** Start of Given records **

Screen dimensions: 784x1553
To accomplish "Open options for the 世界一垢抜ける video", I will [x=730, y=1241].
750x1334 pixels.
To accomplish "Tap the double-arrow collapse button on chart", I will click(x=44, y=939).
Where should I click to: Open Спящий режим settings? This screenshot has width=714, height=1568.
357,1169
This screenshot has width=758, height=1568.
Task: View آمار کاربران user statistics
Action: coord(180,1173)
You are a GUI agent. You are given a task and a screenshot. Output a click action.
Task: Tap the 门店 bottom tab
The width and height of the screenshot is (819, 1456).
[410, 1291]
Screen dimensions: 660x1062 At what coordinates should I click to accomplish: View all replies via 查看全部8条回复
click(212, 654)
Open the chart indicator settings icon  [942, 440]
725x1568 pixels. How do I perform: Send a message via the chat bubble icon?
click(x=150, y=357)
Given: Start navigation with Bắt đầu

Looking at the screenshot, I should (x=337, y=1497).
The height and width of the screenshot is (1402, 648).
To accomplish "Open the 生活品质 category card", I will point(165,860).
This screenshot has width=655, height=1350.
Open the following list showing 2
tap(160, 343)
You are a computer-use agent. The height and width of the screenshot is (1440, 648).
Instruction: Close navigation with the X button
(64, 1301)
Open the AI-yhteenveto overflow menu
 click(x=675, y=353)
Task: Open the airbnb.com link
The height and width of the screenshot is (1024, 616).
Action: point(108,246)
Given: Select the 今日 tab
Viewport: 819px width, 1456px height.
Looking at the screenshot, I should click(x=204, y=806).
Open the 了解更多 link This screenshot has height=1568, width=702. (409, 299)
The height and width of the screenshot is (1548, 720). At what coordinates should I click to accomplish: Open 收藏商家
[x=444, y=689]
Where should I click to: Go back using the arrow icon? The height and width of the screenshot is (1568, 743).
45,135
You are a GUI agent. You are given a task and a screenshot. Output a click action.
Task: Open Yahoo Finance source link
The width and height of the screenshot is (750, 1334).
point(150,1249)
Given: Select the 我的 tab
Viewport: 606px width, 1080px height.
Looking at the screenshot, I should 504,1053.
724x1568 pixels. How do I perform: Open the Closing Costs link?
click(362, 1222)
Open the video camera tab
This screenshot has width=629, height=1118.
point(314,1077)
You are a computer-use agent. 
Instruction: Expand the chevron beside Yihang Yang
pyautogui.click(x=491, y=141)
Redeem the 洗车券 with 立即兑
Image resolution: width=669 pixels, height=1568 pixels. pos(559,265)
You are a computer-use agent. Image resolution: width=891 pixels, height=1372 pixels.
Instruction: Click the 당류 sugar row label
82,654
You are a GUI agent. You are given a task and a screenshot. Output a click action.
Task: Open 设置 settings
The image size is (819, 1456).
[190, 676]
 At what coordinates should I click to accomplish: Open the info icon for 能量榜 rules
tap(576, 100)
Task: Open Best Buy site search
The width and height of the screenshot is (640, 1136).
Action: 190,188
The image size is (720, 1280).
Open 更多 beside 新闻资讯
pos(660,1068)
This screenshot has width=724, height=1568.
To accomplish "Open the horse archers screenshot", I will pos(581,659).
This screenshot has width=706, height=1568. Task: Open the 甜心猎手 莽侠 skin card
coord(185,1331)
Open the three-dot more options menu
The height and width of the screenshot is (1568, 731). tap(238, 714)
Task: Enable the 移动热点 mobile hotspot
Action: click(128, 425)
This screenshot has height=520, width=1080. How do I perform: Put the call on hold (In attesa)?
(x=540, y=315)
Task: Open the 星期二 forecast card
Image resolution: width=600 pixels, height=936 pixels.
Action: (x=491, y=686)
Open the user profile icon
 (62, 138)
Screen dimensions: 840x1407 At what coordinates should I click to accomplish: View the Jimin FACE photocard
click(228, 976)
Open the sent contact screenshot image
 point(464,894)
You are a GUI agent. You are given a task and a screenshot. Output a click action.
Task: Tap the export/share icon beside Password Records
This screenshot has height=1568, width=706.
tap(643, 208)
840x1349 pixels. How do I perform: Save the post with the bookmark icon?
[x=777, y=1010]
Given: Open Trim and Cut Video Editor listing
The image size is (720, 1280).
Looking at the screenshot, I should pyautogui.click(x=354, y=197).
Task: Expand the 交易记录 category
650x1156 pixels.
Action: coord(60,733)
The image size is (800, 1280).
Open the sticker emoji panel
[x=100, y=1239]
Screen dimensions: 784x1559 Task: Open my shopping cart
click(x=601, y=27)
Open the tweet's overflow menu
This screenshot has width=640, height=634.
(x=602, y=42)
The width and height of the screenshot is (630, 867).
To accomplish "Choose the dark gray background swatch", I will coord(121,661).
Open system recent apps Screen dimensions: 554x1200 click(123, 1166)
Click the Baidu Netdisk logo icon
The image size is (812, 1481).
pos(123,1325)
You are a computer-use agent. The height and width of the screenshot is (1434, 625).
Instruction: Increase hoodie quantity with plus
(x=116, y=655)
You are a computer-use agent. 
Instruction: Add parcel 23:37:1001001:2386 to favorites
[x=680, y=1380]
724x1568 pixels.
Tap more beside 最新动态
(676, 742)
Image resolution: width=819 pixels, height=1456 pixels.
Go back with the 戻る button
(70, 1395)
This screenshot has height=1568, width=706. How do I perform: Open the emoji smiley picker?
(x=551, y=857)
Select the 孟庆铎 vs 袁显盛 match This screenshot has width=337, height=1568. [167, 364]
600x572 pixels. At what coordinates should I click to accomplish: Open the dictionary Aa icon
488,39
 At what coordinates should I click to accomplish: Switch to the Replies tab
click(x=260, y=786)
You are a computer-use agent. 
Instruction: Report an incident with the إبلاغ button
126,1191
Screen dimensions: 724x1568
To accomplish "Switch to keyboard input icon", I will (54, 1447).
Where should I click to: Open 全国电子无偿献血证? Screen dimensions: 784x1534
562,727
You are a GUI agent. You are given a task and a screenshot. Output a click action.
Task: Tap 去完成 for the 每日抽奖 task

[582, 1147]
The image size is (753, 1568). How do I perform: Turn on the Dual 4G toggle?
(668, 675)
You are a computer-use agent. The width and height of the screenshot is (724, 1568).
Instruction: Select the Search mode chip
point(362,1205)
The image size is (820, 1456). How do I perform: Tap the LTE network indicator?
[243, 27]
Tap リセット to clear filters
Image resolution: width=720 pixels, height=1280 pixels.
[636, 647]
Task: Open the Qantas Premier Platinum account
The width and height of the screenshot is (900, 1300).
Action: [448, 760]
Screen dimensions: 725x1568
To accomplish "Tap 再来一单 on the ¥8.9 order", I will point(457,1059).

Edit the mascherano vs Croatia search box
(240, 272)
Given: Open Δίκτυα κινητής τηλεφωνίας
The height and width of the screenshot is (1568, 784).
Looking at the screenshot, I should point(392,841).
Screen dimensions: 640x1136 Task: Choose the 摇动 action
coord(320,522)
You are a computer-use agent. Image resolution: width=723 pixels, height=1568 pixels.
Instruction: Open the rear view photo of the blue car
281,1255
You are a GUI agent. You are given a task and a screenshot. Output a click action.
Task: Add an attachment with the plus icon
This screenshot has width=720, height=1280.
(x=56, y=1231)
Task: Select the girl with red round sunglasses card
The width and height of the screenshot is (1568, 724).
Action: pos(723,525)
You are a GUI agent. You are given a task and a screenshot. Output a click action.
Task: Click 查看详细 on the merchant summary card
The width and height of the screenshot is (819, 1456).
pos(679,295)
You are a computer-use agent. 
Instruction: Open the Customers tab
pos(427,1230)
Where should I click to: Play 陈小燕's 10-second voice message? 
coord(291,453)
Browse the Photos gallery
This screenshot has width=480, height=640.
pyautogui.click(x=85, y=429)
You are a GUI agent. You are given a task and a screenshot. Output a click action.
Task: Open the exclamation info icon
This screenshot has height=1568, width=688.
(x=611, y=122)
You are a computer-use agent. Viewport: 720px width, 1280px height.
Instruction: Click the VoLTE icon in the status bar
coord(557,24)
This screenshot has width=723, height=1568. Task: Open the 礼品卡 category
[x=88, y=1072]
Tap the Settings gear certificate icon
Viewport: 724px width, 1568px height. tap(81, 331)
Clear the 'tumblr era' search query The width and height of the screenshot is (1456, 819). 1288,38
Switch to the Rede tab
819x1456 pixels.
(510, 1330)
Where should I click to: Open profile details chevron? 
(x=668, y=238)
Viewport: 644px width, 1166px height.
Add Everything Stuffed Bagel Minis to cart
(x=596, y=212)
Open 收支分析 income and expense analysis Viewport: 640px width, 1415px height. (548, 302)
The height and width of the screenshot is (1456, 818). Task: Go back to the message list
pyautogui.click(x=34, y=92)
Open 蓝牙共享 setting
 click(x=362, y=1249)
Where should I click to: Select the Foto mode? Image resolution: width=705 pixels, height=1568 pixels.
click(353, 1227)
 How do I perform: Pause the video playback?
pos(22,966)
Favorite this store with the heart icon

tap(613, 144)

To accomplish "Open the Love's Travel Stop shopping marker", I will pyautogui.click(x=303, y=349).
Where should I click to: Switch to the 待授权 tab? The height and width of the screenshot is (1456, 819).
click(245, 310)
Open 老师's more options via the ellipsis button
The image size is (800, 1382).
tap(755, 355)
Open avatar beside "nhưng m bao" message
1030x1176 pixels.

** End of Given records **

## Task instructions
Gather every line of the records above that contains the word "indicator". Match the case exactly.

## Task output
Open the chart indicator settings icon  [942, 440]
The image size is (820, 1456). How do I perform: Tap the LTE network indicator?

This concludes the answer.